*** EXCERPTED RECORDS ***

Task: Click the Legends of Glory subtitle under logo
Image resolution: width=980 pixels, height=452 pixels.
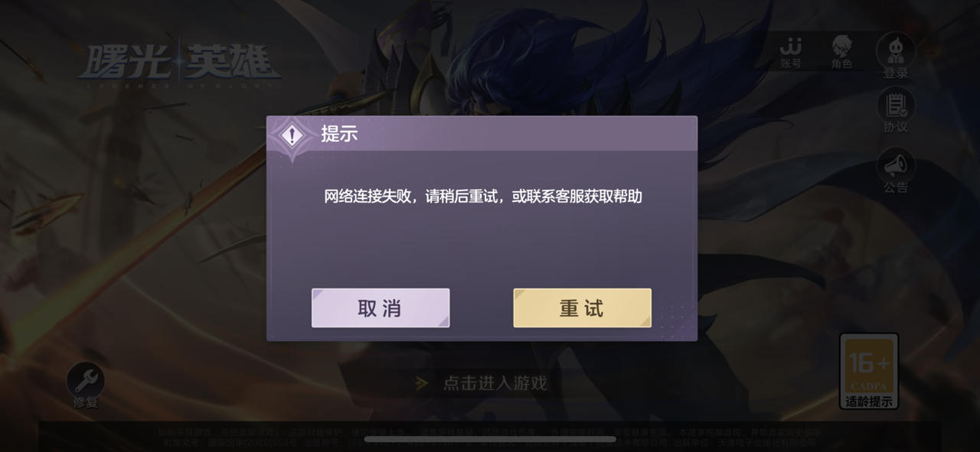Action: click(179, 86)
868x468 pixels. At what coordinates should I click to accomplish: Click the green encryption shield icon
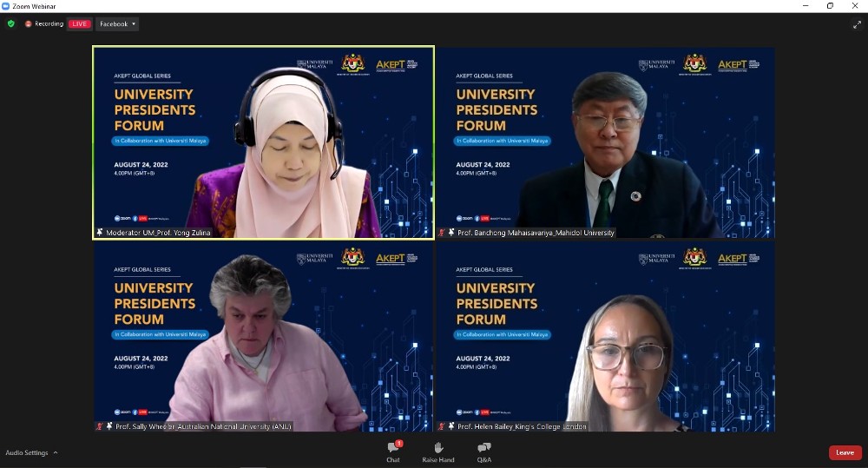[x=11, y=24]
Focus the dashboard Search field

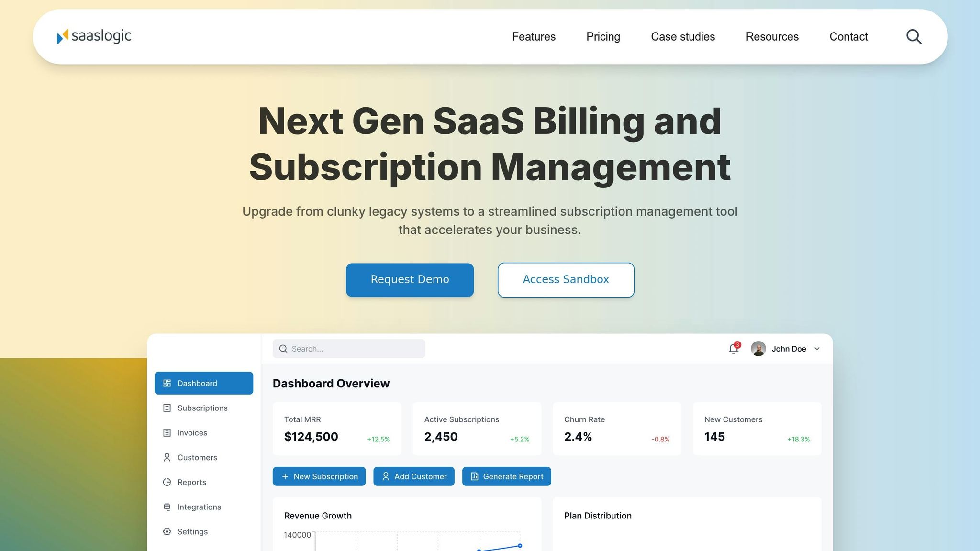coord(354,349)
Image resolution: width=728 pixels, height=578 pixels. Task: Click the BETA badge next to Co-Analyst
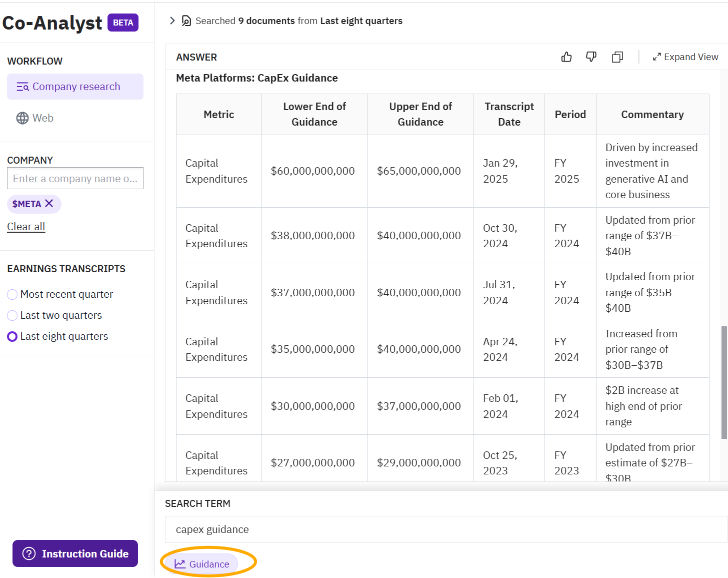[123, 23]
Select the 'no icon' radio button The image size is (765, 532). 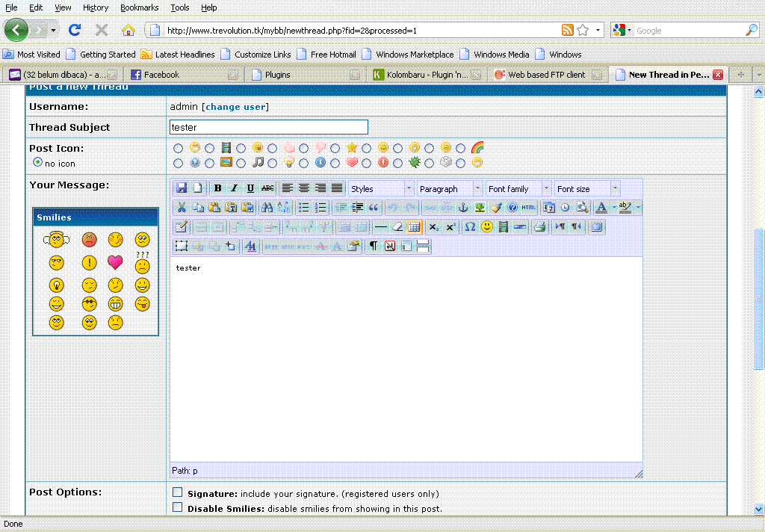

*** End of EXCERPTED RECORDS ***

Using the records above, output an exact copy without any pictures.

Task: Click the Legends of Glory subtitle under logo
Image resolution: width=980 pixels, height=452 pixels.
Action: click(179, 86)
868x468 pixels. At what coordinates should I click to accomplish: Click the green encryption shield icon
[x=11, y=24]
Focus the dashboard Search field

coord(354,349)
Image resolution: width=728 pixels, height=578 pixels. Task: Click the BETA badge next to Co-Analyst
[123, 23]
Select the 'no icon' radio button The image size is (765, 532). 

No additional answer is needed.